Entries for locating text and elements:
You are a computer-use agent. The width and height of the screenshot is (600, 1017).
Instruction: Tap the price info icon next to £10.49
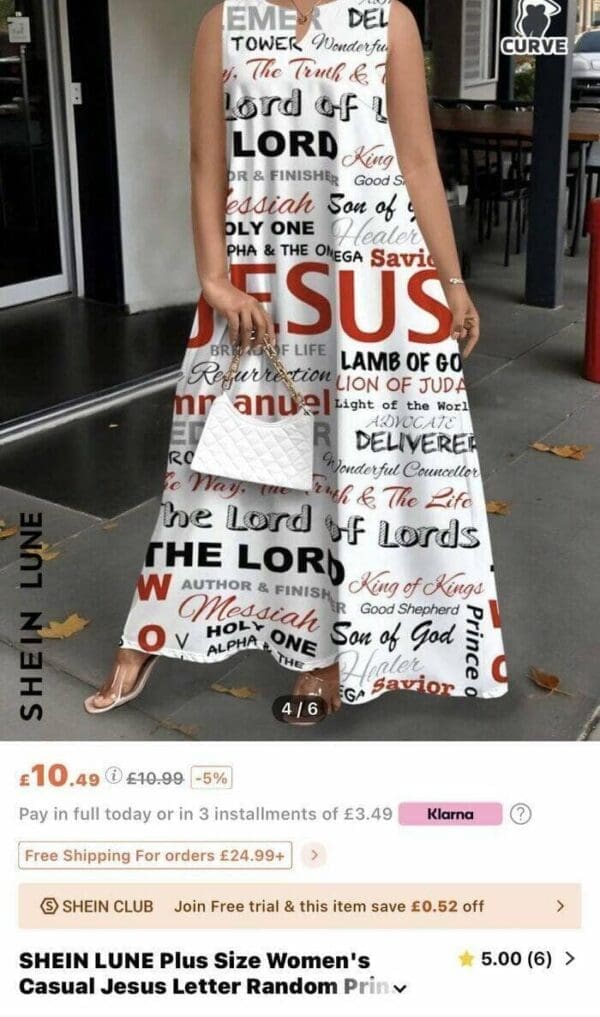(114, 776)
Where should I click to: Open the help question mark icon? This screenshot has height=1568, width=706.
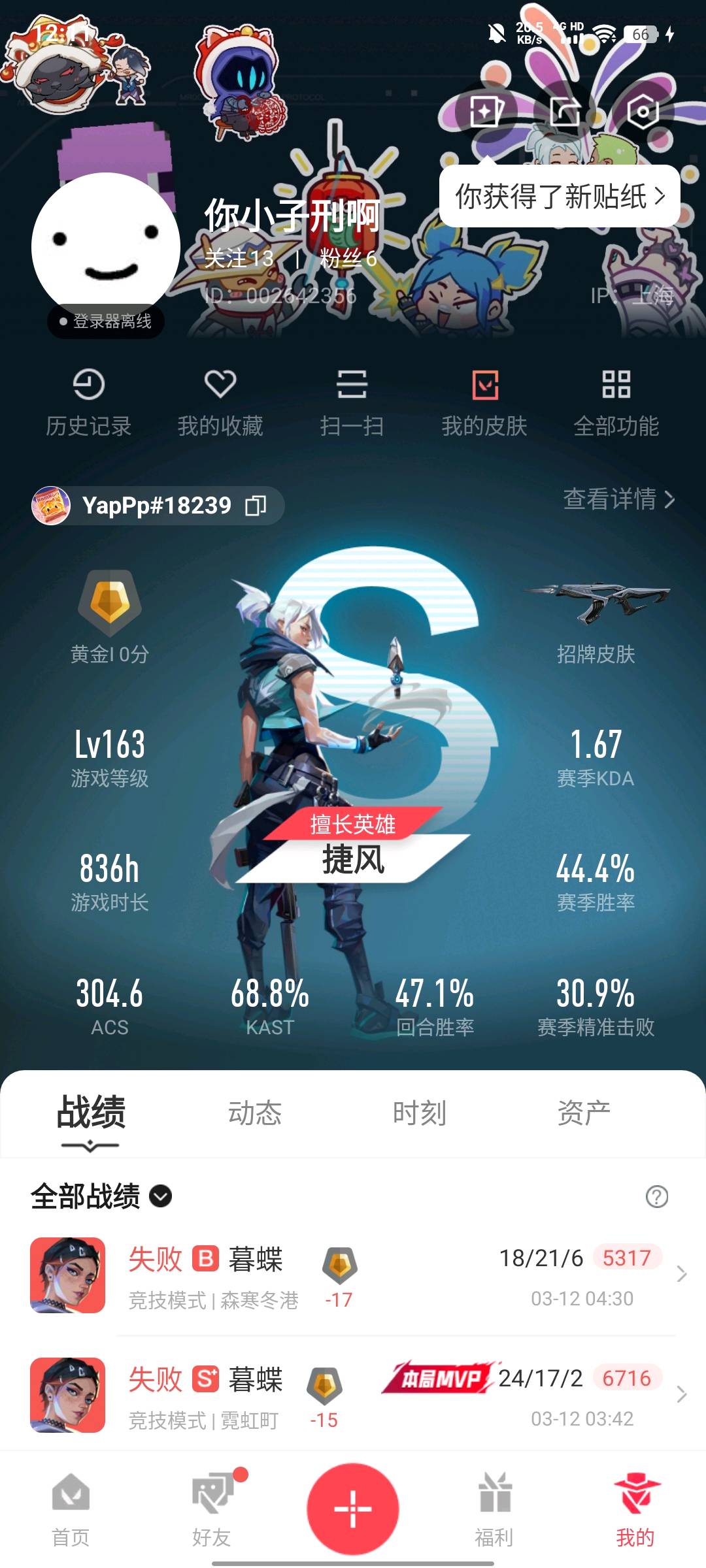[x=656, y=1196]
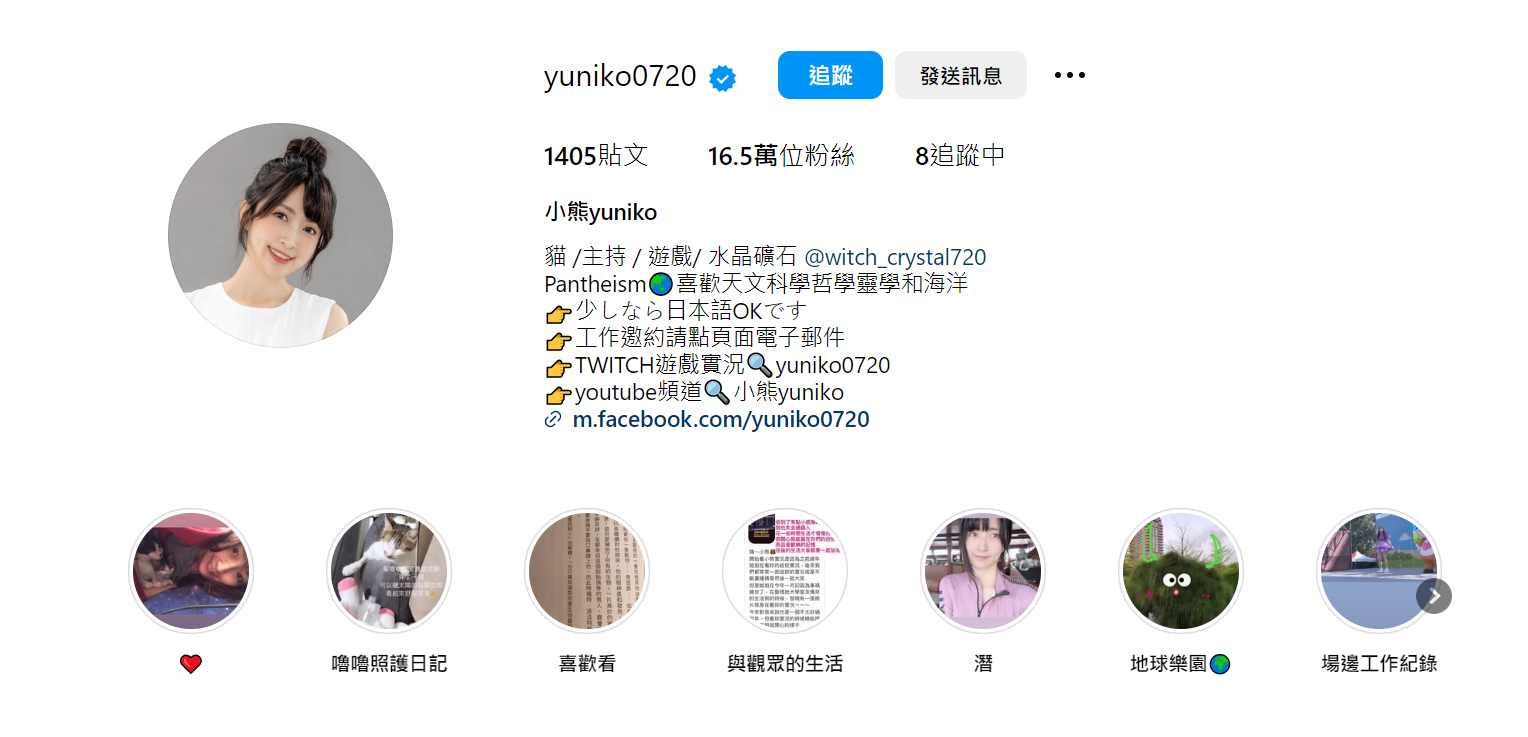Open the profile picture
This screenshot has width=1528, height=737.
[x=280, y=235]
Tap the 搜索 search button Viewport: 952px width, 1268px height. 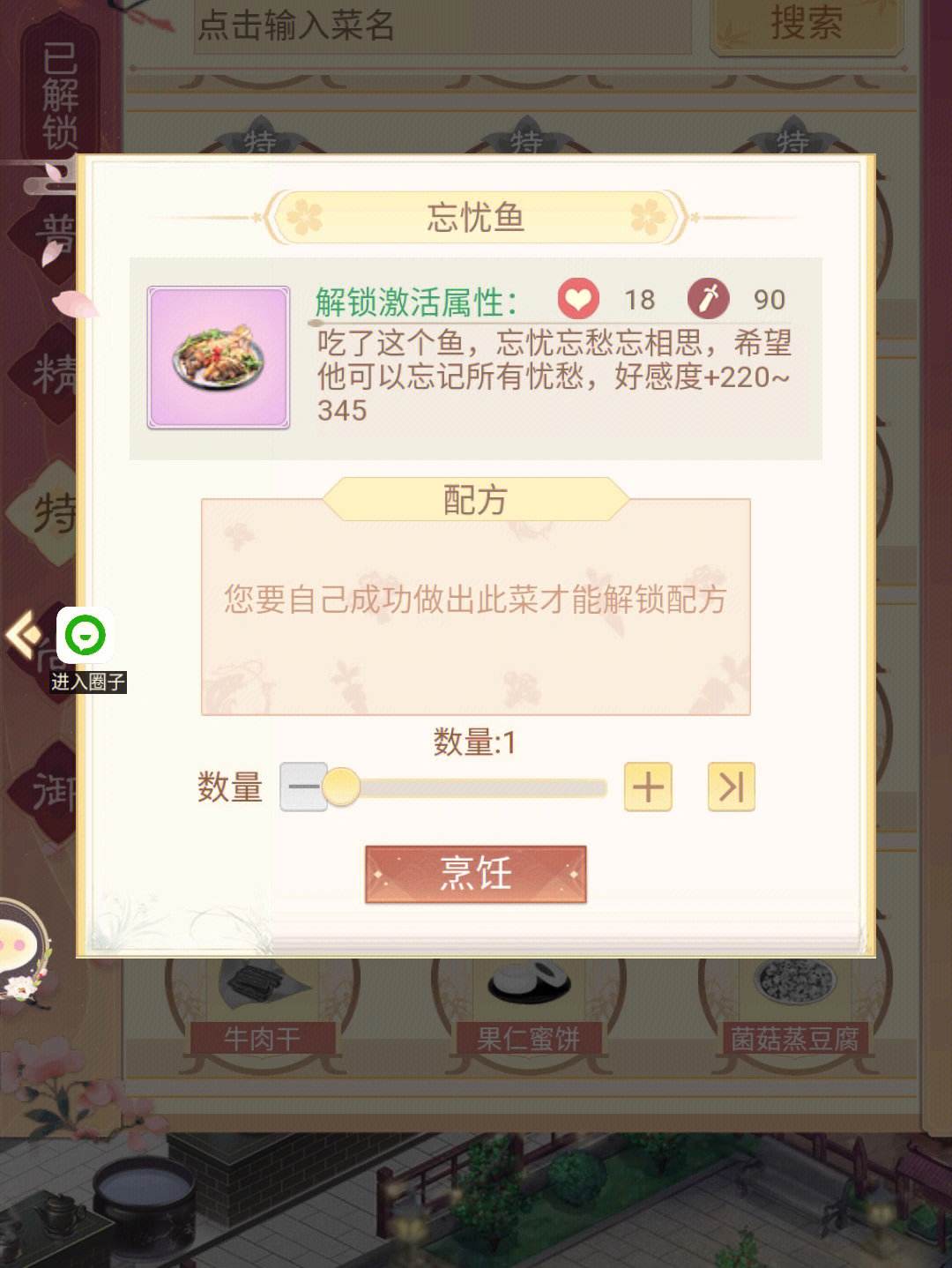pyautogui.click(x=806, y=24)
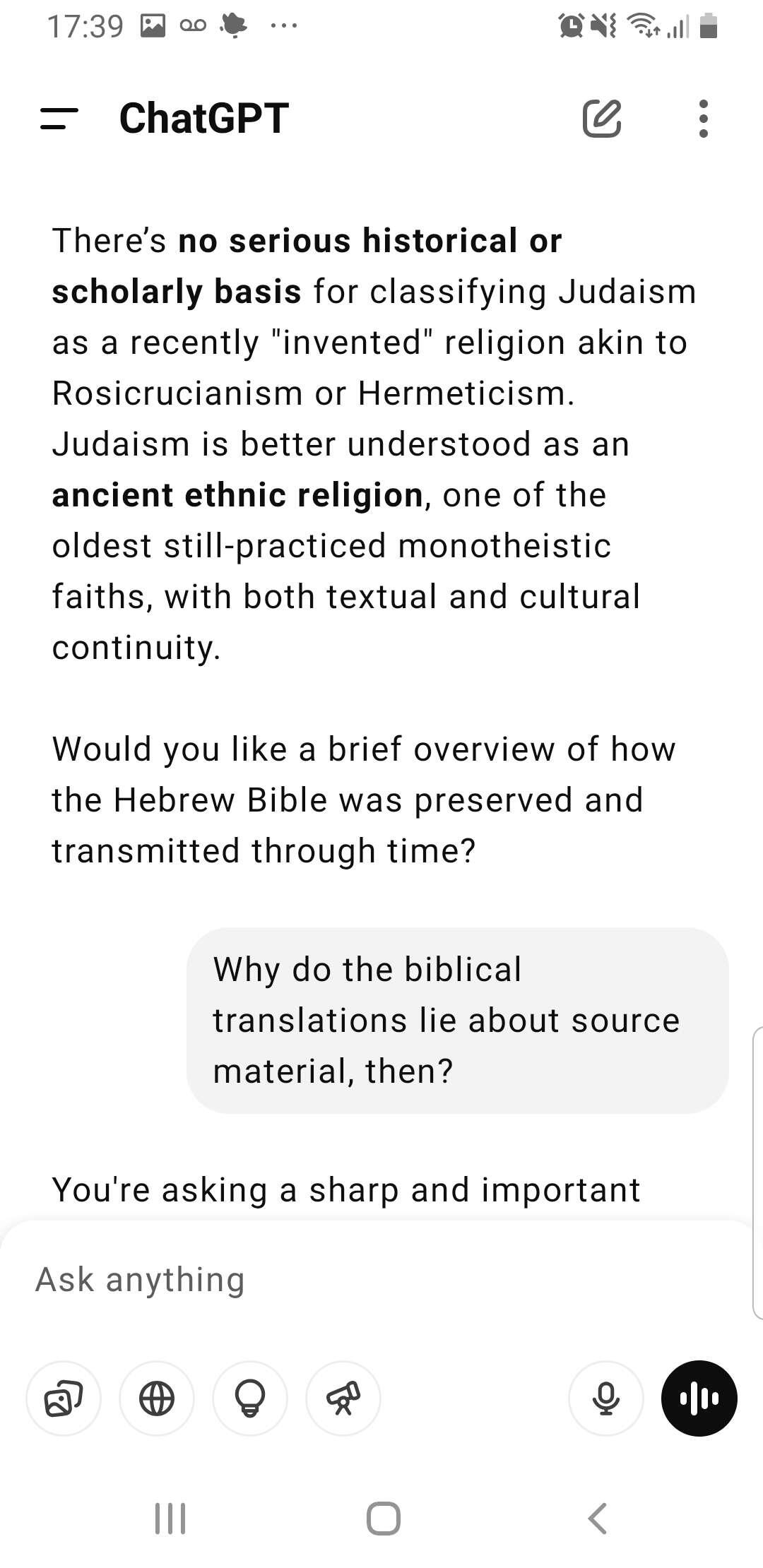Start a new chat
763x1568 pixels.
coord(602,118)
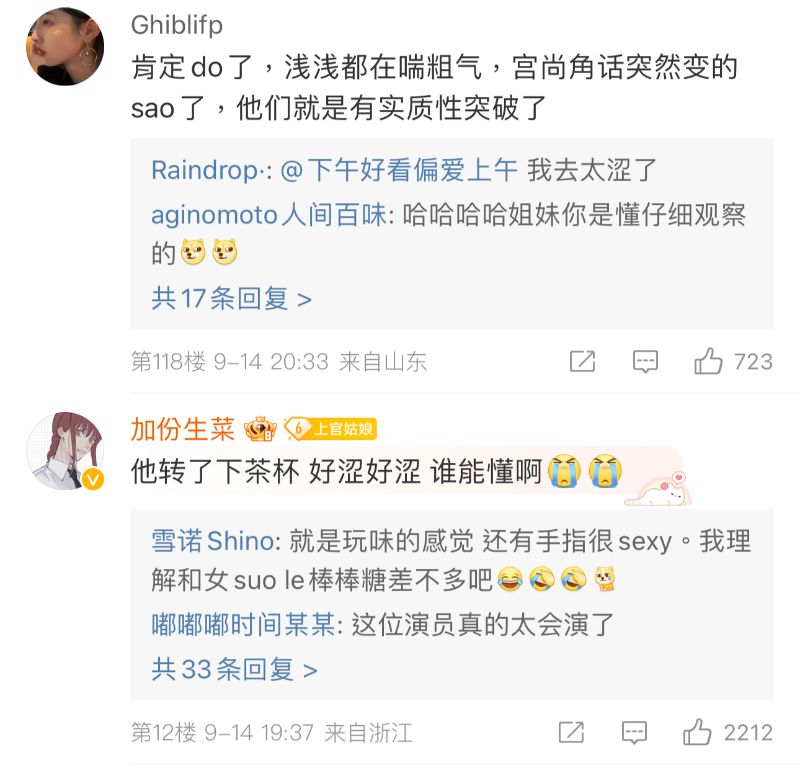Like Ghiblifp's comment with 723 likes
This screenshot has height=768, width=800.
[709, 362]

▸ **Exercise prompt**:
Count the lines of the listing above that contain the word "screenshot", and reply with only that number.

▸ **Worked solution**:
4